*Exercise directions*: Every entry that follows is to be set down exactly, with its pictures omitted.

*Input data*:
____________________

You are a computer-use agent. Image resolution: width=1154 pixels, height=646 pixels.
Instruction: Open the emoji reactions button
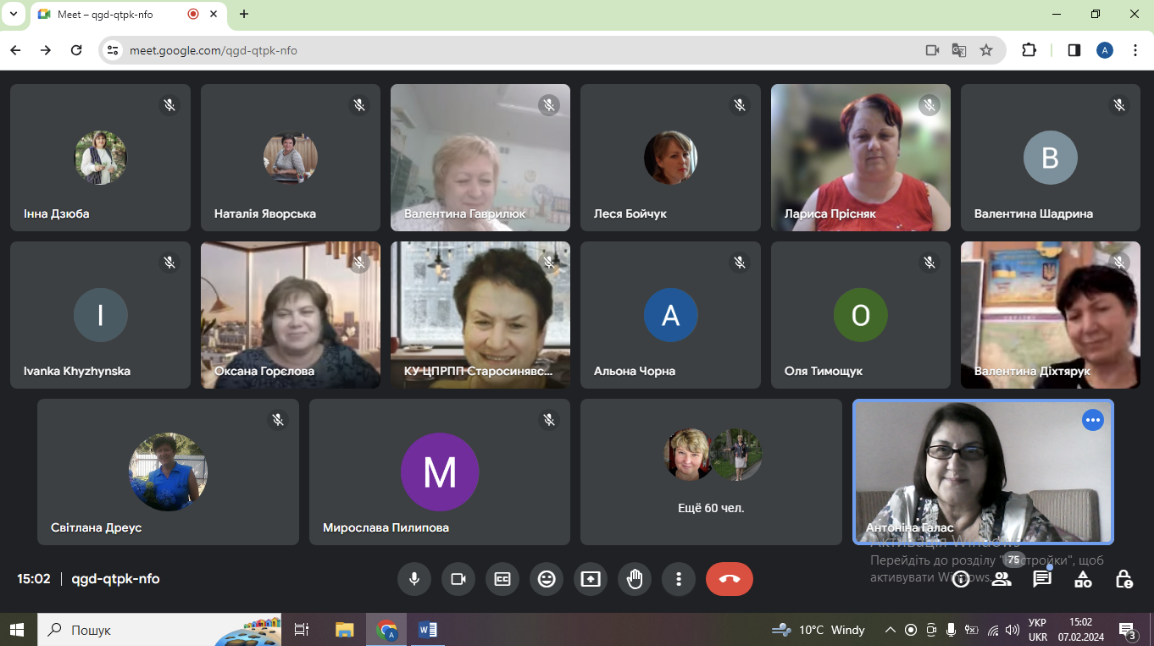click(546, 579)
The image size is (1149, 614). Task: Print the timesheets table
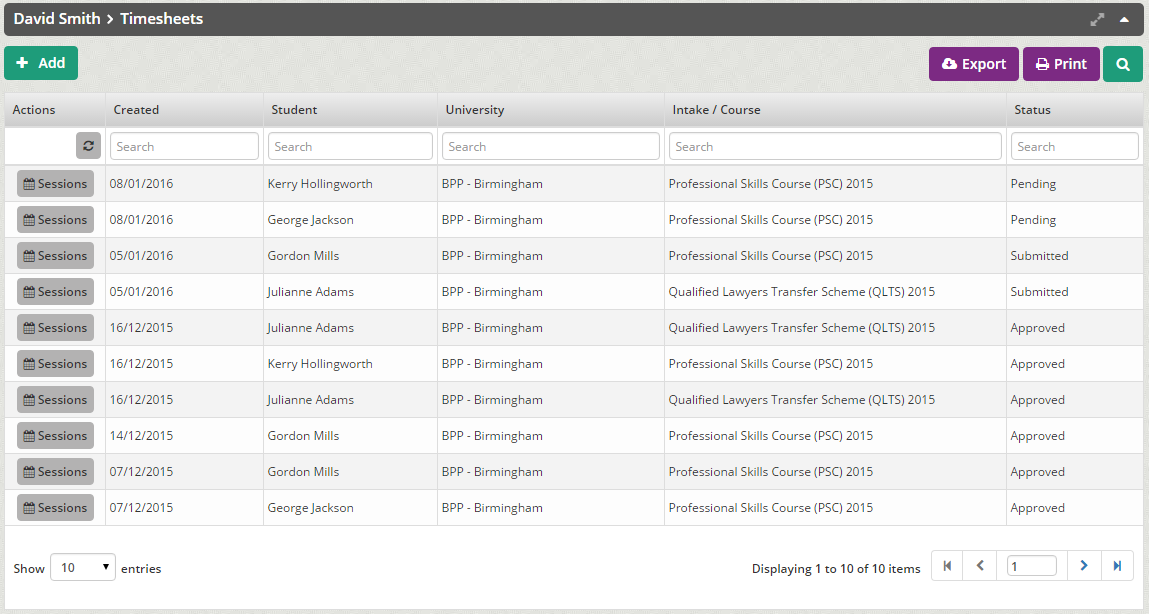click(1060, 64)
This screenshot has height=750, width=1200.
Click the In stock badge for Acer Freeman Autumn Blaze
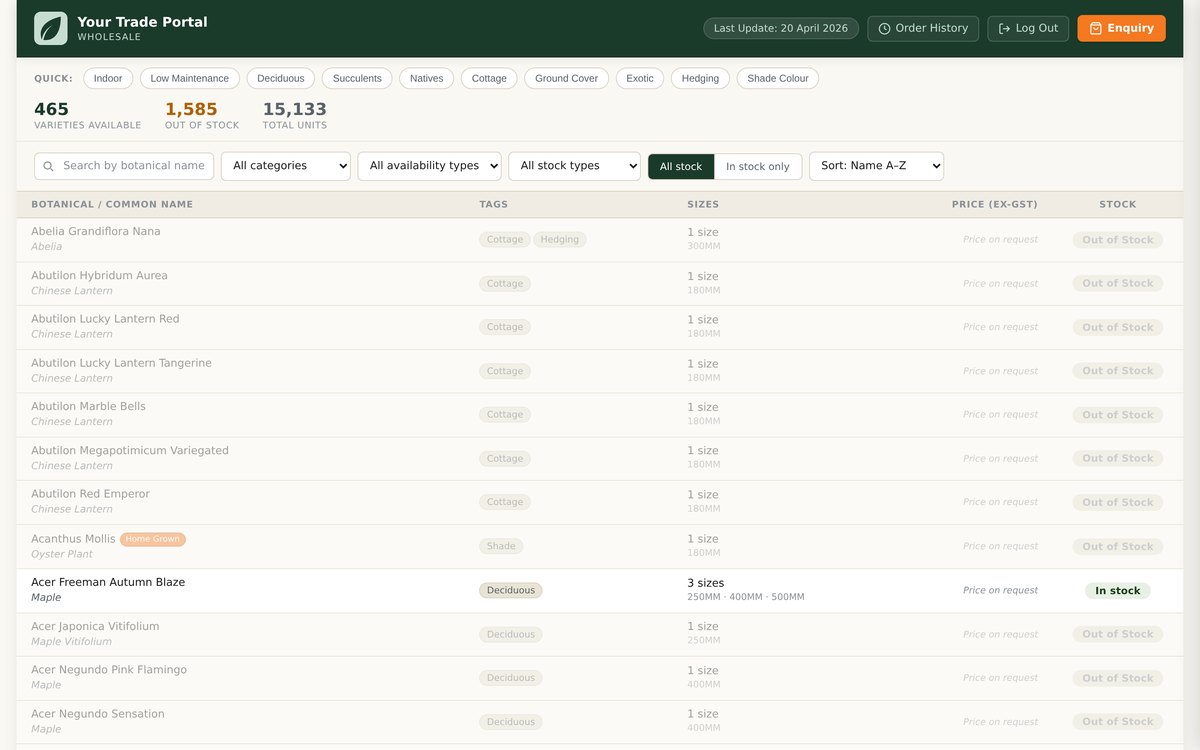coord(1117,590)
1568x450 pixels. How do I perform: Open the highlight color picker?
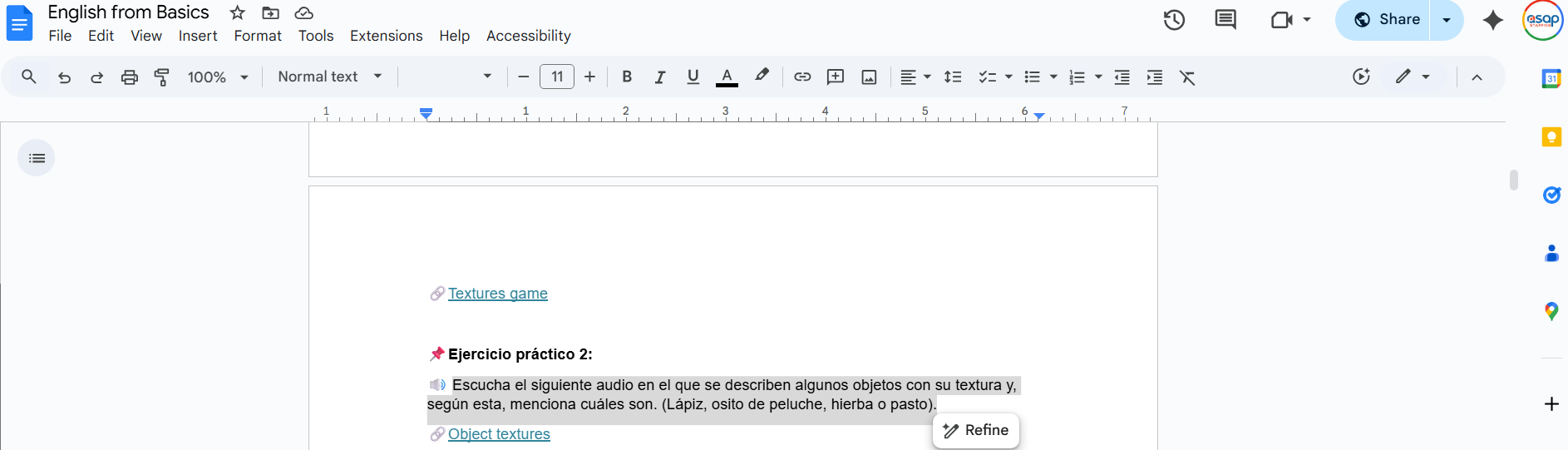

____________________

*Solution to this problem*:
You are a computer-use agent. Image resolution: width=1154 pixels, height=646 pixels.
Instruction: Open the emoji reactions button
click(546, 579)
The image size is (1149, 614). Task: Print the timesheets table
click(1060, 64)
This screenshot has height=750, width=1200.
Click the In stock badge for Acer Freeman Autumn Blaze
coord(1117,590)
1568x450 pixels. How do I perform: Open the highlight color picker?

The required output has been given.